Evaluating Women for Peace: WILPF Programme Assessment 2022–2024
- Lidapatty
- 9 jun
- 2 min de lectura
Evaluating peacebuilding programmes is among the most complex challenges in international development evaluation. The causal chains are long. The counterfactuals are invisible. And the most important outcomes shifts in power, changes in agency, reductions in violenceare notoriously difficult to measure.
When LPIC was engaged to evaluate the WILPF programme for 2022–2024, we faced all of these challenges and one more: evaluating gender-specific outcomes in conflict-affected settings.

The Evaluation Challenge
WILPF's work operates at multiple levels simultaneously: international advocacy, national policy influence, and grassroots women's leadership. A credible evaluation had to track impact across all three with methodologies appropriate to each.

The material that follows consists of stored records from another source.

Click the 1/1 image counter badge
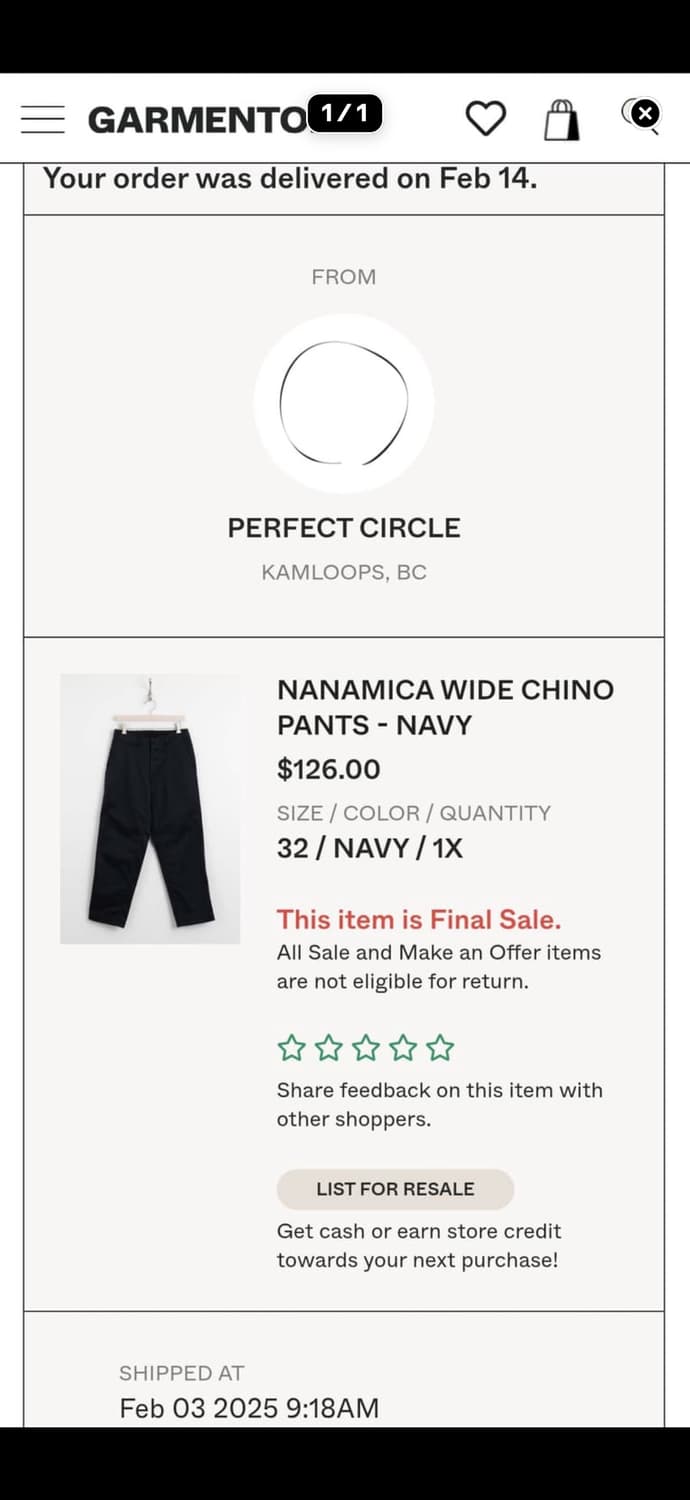click(345, 114)
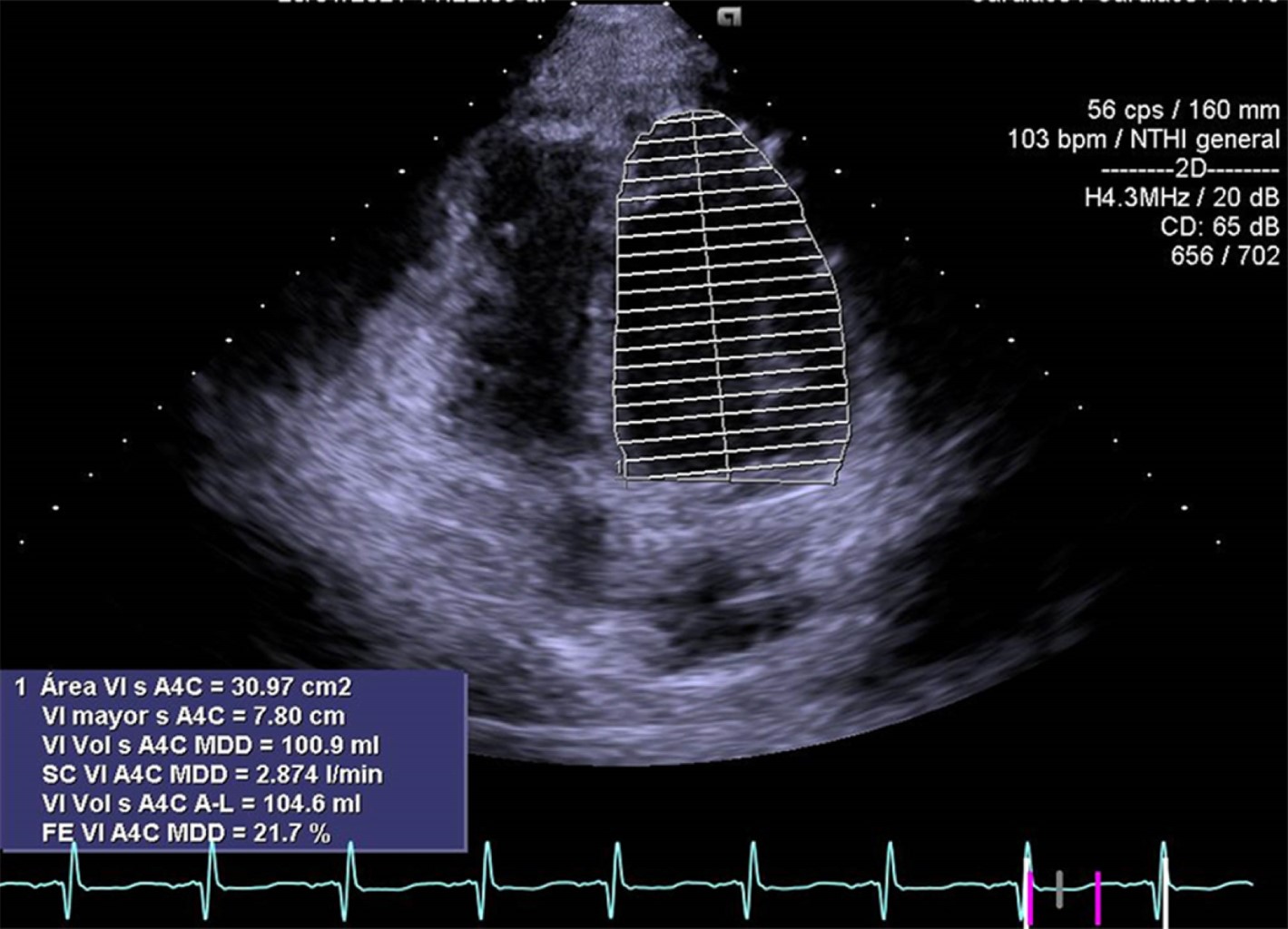1288x929 pixels.
Task: Click the 56 cps / 160 mm readout
Action: [x=1183, y=110]
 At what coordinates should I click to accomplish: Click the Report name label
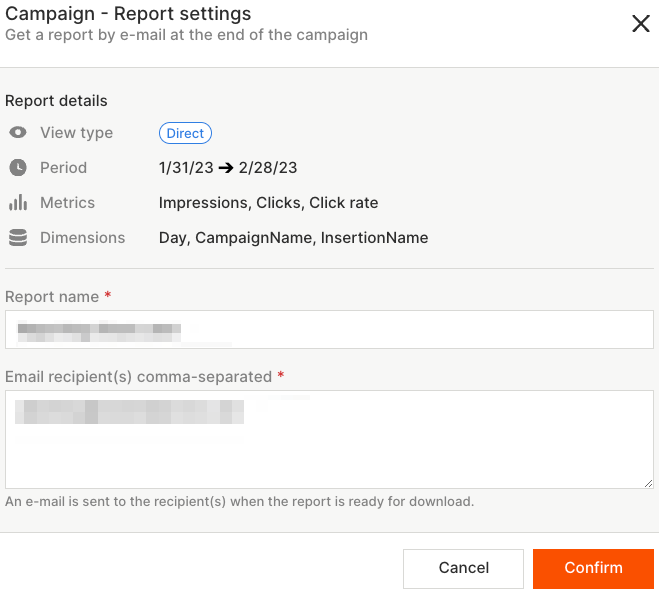[x=52, y=297]
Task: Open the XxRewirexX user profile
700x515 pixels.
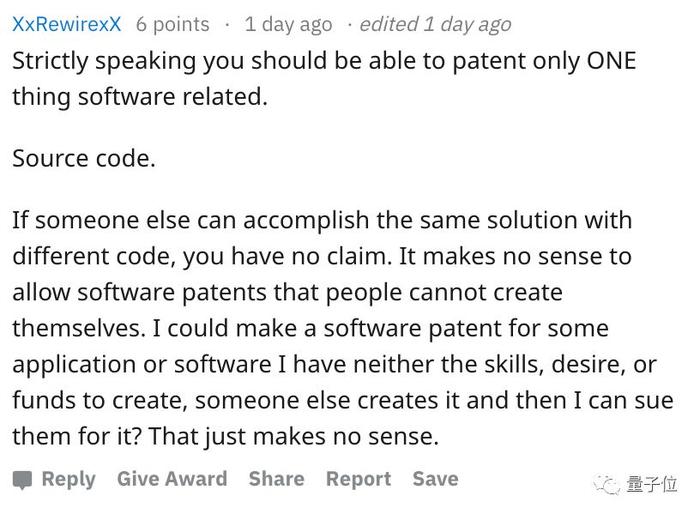Action: tap(67, 24)
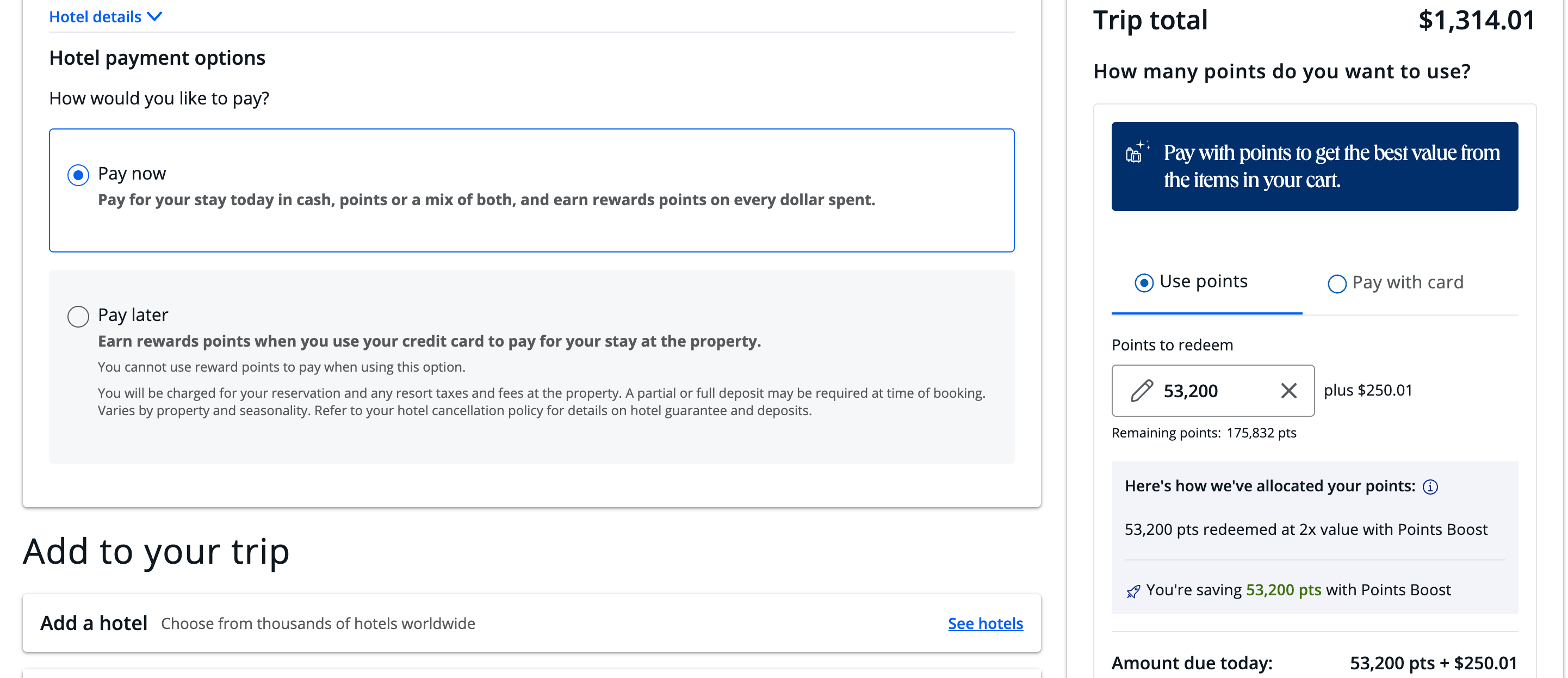Clear the points amount with X icon
Viewport: 1568px width, 678px height.
point(1288,391)
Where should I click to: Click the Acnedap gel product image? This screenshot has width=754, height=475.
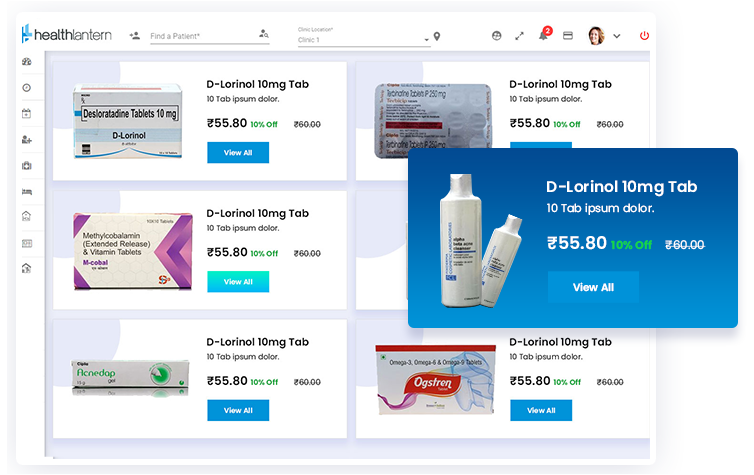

We used a theory-based evaluation approach, building a detailed Theory of Change that mapped pathways from WILPF's activities to their intended outcomes in women's political participation, policy influence, and protection mechanisms.
Key Findings
Women's participation in formal peace processes increased in contexts where WILPF maintained sustained, multi-year presence
Policy advocacy was most effective where national networks had strong government relationships and media access
The programme demonstrated important contributions to norm change at the international level, though attribution remains methodologically complex
Monitoring systems needed strengthening to capture long-term behavioural change beyond direct programme activities
Methodological Note: The Counterfactual Problem
In peacebuilding, the absence of violence is the most important outcome and the hardest to attribute. Our evaluation developed a contribution analysis framework that allowed us to document WILPF's plausible contribution to specific outcomes without overclaiming causality.
This approach rigorous, honest about limitations, and still useful for decision-making is at the core of how LPIC approaches complex evaluations.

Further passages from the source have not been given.